Background Pro-inflammatory and anti-inflammatory cytokines play important roles in the rheumatoid activity process.

Objectives This study aims to demonstrate the cytokine profiles in rheumatoid arthritis (RA) patients with active and inactive disease process.

Methods Fifty-three Chinese rheumatoid arthritis patients (8M:45F) and 38 healthy individuals (19M:19F) were enrolled into the study. RA patients were classified as having active disease or in remission according to clinical and serological criteria (morning stiffness, joint pain, joint tenderness, joint swelling, ESR, CRP). At venepuncture, the patients and healthy controls did not have any active infective process. All except 3 patients (in remission) were on SAARDs. Sera obtained in the morning were assayed for the following cytokines: TNFa, IFNg, TGFb, IL-2, IL-4, IL-6, IL-8, IL-10, IL-12 and for rheumatoid factor (RF) by the ELISA method. HLA-DRB1*04 typing was performed using PCR-RFLP.

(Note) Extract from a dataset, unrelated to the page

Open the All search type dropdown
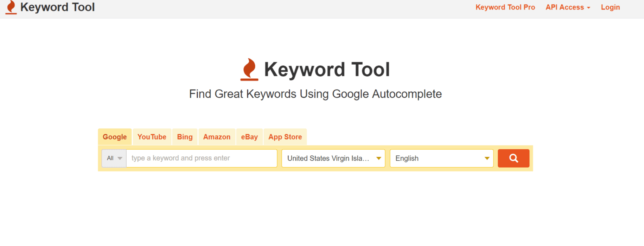 click(x=114, y=158)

Results Forty-two patients had active disease and 11 patients were in remission. Rheumatoid factor was detected in 28 patients and HLA-DR*0405 allele was significantly elevated in RA patients (p < 0.001). TNFa, IL-6 and IL-8 were significantly elevated in RA patients when compared to controls (p < 0.01, p < 0.001, p < 0.018, respectively). Patients with RF positivity were noted to have much higher levels of these 3 pro-inflammatory cytokines. There was however no association with HLA-DR*0405. The anti-inflammatory TGFb was noted to be significantly lower in active patients when compared to inactive patients or controls (p < 0.05).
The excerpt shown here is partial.